I agree with your conclusion entirely, Paul. The annotations act as training wheels and make reading the music less daunting, but eventually you won't even need them anymore. Another important thing about reading notation, in my opinion, is having a relaxed "if it sounds good, it is good" attitude rather than obsessing with reading every single note -- it is somewhat like ear playing, but with a written medium. You see the look of the chords, the flow of the music, and it gives you the general gist of it.

My experience, coming from tab, is that it was a bit disturbing at first not to have absolute certainties and exact positions -- I played from tab very much how one would paint by numbers -- but reading notation helped me become a better musician and improve my impro/ear playing skills. Sometimes when I look at the notation closely I notice I've been playing something "wrong" all the time, but if it sounds good I don't really worry about it. Classic banjo is a popular music style and the written notes aren't sacred. Olly Oakley made these "mistakes" all the time and got paid to do it.

This a bit off the banjo track, but...... while we accept different interpretations ( or "covers") of popular songs we often fail to realize that some classical music we hear an orchestra play today may be performed differently than the way the composer originally wrote the score.  For example, much Bach, Handel, etc., was written using the *RECORDER* for the flute parts; the transverse flute now so familiar to us was not in vogue or just coming into vogue when some of the music was written.  It eventually supplanted the recorder because it was *LOUDER* and fit better with large public auditorium performances (no sound "enhancement" available back then!).  I also "dabble" with the alto recorder, BTW, and I do read music notation (at a beginner's level) for that.

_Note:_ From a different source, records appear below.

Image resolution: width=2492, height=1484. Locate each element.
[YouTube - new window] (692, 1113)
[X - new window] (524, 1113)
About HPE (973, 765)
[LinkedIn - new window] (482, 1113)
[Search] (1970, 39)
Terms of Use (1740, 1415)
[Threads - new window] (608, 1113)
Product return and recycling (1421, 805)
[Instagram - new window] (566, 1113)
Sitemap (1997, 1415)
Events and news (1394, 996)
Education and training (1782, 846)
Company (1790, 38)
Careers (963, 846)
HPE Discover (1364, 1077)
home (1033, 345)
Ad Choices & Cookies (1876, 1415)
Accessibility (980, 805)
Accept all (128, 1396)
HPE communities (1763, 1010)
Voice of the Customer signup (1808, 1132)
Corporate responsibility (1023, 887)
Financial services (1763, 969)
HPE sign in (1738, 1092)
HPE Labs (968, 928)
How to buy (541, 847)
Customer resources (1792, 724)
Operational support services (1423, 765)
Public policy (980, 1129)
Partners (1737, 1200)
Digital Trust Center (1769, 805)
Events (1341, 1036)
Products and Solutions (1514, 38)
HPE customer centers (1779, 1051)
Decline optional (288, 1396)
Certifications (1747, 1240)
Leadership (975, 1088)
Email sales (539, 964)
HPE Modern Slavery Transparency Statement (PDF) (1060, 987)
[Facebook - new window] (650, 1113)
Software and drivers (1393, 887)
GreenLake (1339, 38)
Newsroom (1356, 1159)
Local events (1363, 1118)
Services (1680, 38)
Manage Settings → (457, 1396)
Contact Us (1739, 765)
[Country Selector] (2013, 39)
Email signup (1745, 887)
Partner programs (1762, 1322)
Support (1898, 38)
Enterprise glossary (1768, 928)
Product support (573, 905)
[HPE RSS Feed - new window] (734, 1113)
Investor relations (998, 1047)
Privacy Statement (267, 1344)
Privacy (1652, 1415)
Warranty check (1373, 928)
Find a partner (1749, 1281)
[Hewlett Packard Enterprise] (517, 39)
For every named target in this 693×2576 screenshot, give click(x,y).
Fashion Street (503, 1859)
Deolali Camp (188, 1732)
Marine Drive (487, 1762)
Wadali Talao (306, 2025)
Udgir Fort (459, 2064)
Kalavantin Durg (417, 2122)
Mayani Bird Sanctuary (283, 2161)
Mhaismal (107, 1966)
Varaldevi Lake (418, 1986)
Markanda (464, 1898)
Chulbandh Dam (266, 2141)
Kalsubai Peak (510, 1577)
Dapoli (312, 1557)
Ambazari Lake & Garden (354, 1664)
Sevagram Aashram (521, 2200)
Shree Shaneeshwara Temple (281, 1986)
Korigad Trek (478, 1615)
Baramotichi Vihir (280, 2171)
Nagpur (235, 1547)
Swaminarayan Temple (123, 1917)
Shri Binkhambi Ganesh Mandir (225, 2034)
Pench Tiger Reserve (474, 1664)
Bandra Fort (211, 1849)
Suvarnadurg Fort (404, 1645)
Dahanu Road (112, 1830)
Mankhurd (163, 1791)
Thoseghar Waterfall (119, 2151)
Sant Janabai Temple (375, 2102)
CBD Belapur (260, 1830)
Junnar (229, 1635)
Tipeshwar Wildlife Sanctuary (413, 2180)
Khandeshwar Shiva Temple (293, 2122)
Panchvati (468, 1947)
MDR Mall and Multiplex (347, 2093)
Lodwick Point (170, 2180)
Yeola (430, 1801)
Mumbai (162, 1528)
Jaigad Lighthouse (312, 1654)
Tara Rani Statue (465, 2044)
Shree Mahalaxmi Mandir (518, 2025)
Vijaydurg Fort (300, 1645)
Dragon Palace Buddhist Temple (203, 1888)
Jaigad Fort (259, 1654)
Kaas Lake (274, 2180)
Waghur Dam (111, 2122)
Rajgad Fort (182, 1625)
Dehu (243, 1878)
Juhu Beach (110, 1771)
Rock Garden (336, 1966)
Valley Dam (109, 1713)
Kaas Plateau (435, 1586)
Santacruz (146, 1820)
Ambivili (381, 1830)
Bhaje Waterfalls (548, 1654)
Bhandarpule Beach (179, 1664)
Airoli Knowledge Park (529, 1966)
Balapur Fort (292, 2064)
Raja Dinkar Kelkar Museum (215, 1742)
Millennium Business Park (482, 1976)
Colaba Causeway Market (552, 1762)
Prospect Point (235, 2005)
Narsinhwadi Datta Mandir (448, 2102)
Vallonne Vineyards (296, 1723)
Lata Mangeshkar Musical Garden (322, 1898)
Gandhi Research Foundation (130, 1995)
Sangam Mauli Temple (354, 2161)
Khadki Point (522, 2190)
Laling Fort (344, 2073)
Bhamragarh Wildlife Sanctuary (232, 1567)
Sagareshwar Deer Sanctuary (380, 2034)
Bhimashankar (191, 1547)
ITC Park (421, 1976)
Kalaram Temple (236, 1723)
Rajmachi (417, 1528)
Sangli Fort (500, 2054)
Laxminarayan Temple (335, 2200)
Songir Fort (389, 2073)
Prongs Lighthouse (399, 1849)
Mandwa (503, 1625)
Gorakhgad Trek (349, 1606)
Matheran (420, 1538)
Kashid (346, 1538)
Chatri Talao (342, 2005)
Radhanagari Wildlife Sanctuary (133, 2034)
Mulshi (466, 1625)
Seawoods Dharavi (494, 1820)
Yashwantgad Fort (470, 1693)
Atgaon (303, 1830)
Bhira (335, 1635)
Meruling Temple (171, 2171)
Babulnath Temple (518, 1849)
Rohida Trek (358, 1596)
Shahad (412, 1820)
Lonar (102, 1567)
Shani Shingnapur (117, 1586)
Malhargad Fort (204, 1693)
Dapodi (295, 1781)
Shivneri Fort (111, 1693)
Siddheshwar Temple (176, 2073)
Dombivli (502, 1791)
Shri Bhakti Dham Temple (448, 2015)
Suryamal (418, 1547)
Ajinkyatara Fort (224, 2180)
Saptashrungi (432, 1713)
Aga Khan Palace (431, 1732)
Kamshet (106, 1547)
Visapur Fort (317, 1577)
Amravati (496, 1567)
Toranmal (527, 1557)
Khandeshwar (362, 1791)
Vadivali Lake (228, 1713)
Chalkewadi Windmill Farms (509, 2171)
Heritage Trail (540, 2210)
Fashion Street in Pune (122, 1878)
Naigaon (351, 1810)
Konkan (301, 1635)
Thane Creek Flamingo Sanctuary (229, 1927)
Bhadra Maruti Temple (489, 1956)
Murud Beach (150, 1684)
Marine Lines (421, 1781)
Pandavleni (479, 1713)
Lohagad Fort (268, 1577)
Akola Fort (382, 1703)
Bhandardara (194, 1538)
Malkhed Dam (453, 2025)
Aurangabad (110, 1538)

In addition, the tempo of some classical music when played as originally written is different from what we hear today, which says that music is - or should be - open to the interpretation of the arranger and/or artist(s).  Sometimes it works, sometimes it doesn't, but that's the way art forms are supposed to be.

Earl Scruggs was once told by a fan that the fan "can't play such and such song the way you play it" and Earl replied, "You don't have to play it my way, just find your own way to play it!"  Wonderful advice from a man who, indeed, certainly found *HIS* "own way to play it" (otherwise he'd might have been a copy of Snuffy Jenkins instead of an "original").

My wife plays flute and is totally "paper-trained", and I've been trying to get her to "use the notation to learn it and use your ear to play it", which is some of the best advice I've ever read.